Statistics expectation of discrete variable.

[peripatein]

Hi,

Homework Statement

How may I find to what number Ʃ(m=1 to ∞) m/2^m-1 converges?
Further, suppose I know it converges to 4, why would then E(Y), given that P(Y) = 1/2^m-1, be equal to 2 (thus asserted the answer) and not 4?

Homework Equations

The Attempt at a Solution

I am really not sure how to analyse that series. I have managed to determine, through the ratio test, that it indeed converges, but I am not sure how to break it down so that it could be easily determined to what number it converges.
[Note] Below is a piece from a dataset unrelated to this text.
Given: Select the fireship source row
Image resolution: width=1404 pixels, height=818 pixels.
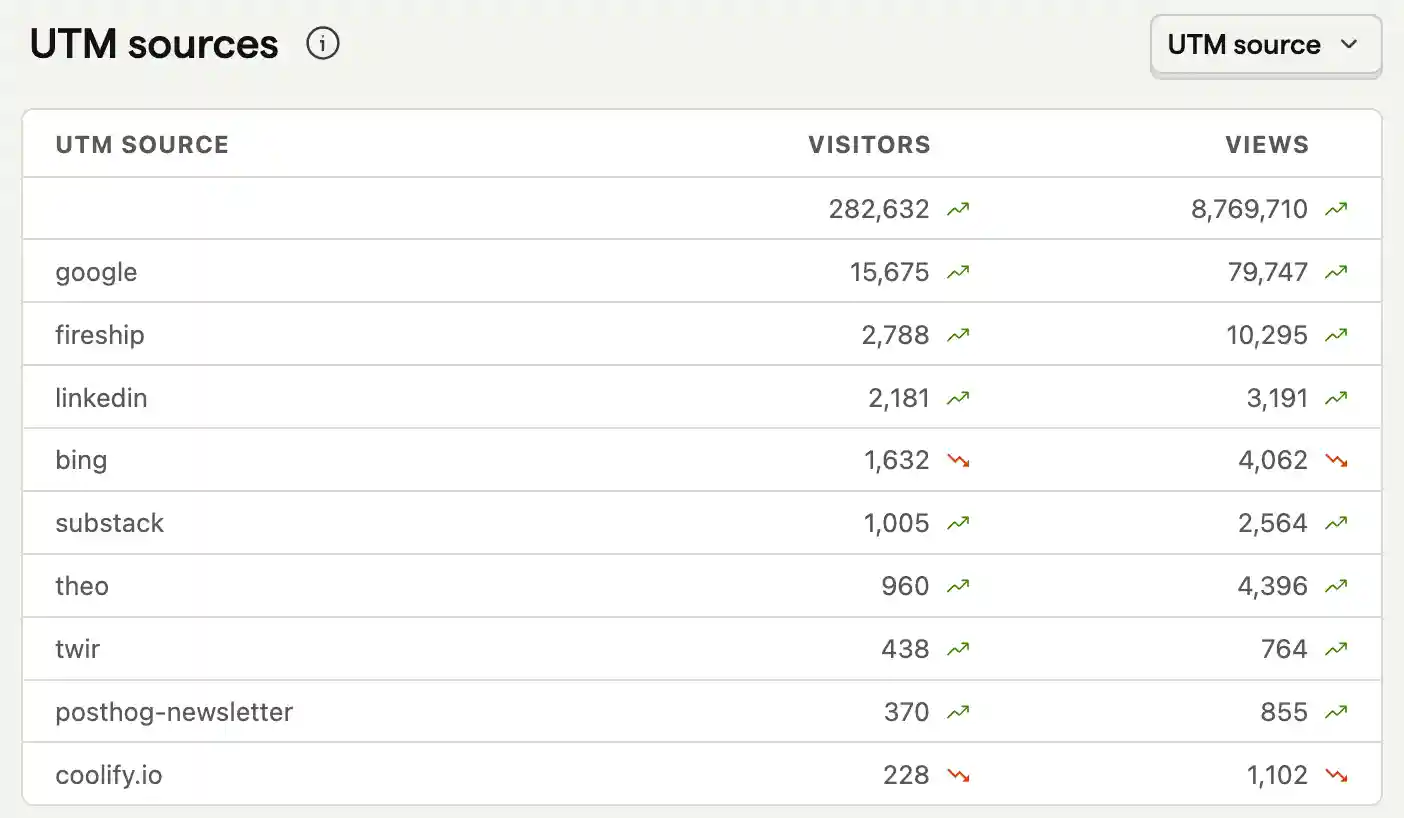Looking at the screenshot, I should [x=100, y=335].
I'd truly appreciate some assistance.

 

[tiny-tim]

hi peripatein!

How may I find to what number Ʃ(m=1 to ∞) m/2^m-1 converges?

calculus?

Further, suppose I know it converges to 4, why would then E(Y), given that P(Y) = 1/2^m-1, be equal to 2 (thus asserted the answer) and not 4?

i don't understand …

what is Y ? ​

 

[peripatein]

Y is just a discrete variable for which the probability is P(Y) = 1/2^m-1. But how is E(Y) 2 (based on the answers in the book)?! Why is it not 4?
And I realize calculus would render the evaluation of Ʃ(m=1 to ∞) m/2m-1 possible, yet I am not sure how to break it down. Could you help?

 

[tiny-tim]

hi peripatein!

And I realize calculus would render the evaluation of Ʃ(m=1 to ∞) m/2m-1 possible, yet I am not sure how to break it down. Could you help?

start by writing f(x) = ∑ mx^-(m-1)

Y is just a discrete variable for which the probability is P(Y) = 1/2m-1.

do you mean P(Y=m) ?

 

[haruspex]

P(Y) = 1/2^m-1

Do those probabilities add up to 1?